Our next step was to figure out the minimum-viable-product (MVP) and the success criteria all the way from the proof of concept (POC) to launching the property in a multi-region set up. The criteria in the POC as always is straight forward. This was related to the items around scalability, reliability, latency etc. When it came to the integration we had a few strict goals in place. The most important was a strict zero outage database switch. This was important as Paramount+ had a lot of users and was a truly 24/7 streaming service.
● ORM Compatibility - The ORM layer should be compatible with both the databases. This will help us to quickly switch between the databases. While this is easier said than done, it is not impossible. There were some column types like sequences, booleans etc that were different between our current database and the target database.
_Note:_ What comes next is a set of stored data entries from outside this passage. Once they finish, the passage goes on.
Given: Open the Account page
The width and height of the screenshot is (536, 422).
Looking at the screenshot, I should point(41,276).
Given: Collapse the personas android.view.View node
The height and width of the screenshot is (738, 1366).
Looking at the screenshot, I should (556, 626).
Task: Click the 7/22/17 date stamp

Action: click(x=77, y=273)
We had to retrofit the usage of autoincrement to sequences in our existing database to help with the migration.
● CDC (Change Data Capture) - CDC is a one-way mechanism to keep databases in sync. We set up a 2 way continuous data sync between our databases.
● Traffic replay - Performance environment that would simulate production traffic on an internal environment using test user data. Getting this right was extremely important. On top of this we also built the ability to replay production SQL traffic without the need for copying over user data.
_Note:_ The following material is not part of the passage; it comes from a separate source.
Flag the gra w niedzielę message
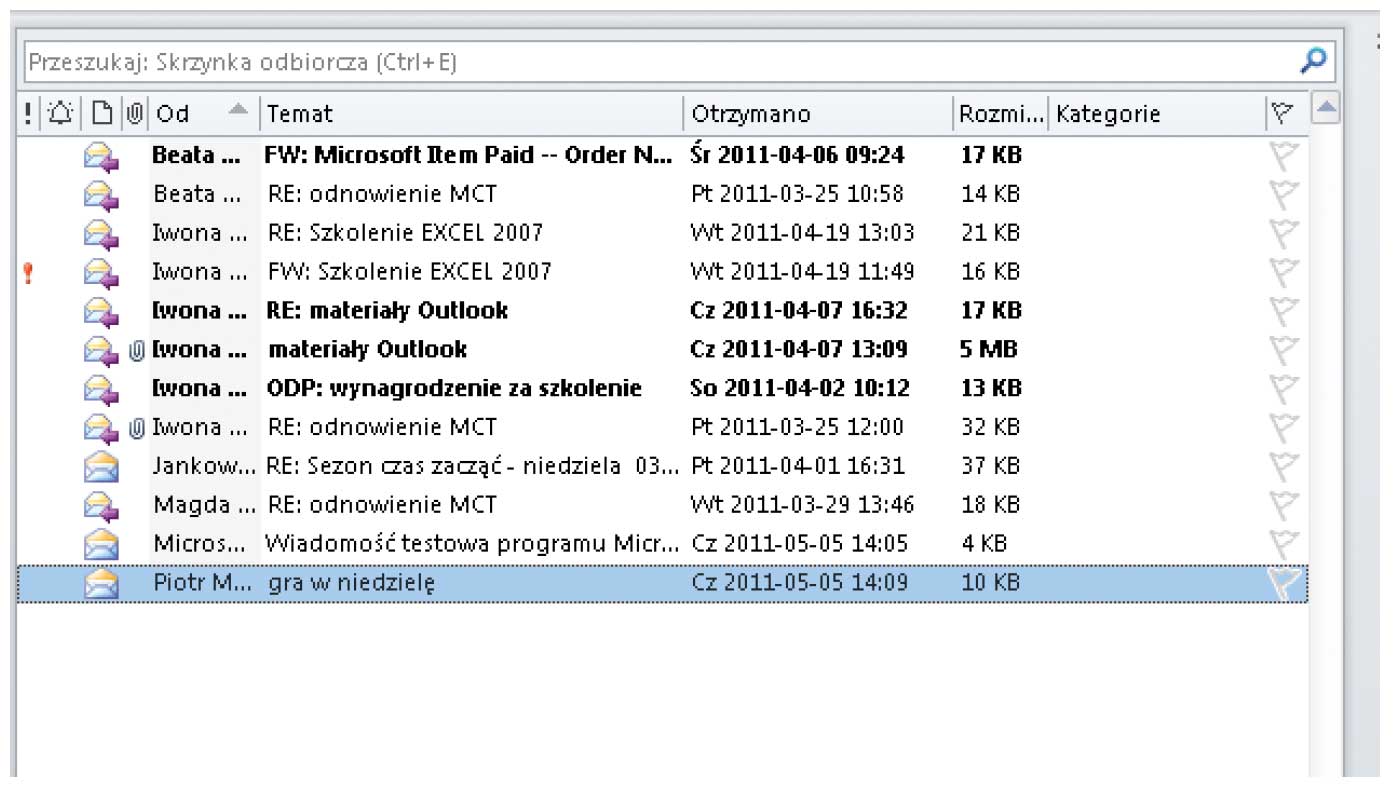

Once we met the criteria for the above, we started setting up production using the CDC above. The CDC is a slow process and takes time to catch up. We also set up a ton of monitoring and alerting around data incompatibilities.
Once the CDC fully caught up we picked a date and started the switch over. While this blog makes it sound easy there were many nerve wracking moments during the data migration and the switch over. There were a lot of expectations to manage on this new piece of infrastructure.
We essentially have the capability to enable multiple regions. We went from a single region in Google to
Having the ability to enable multiple regions in a short span of time.
Post launch of this new multi-master database and multi-region environments we have had incredible success at hosting many large scale events from major award shows to huge sports matches. These events combined with the robust architecture and infrastructure give us more confidence to host the growing needs of our users to consume the amazing content line up that Paramount+ has.
During this journey we also learned a few key lessons. The most important skills are patience, tenacity and the innovation mindset that allows us to think outside of the box. These qualities are the difference between a successful project and a failure. Thankfully the team here at Paramount+ have these in abundance.
Testing is key. Don’t rest till you are completely satisfied with the results. Compromising on the test results can bite us and wreak havoc when you least expect it. For a project of this size it is always good to plan for failures and alternate paths. The road to coming back to the starting point needs to be smooth, easy and without too many glitches. This way the stress of fixing forward only goes away.
In all it was a great experience and we learned many details in this journey that will help Paramount+ and the team’s growth in the future.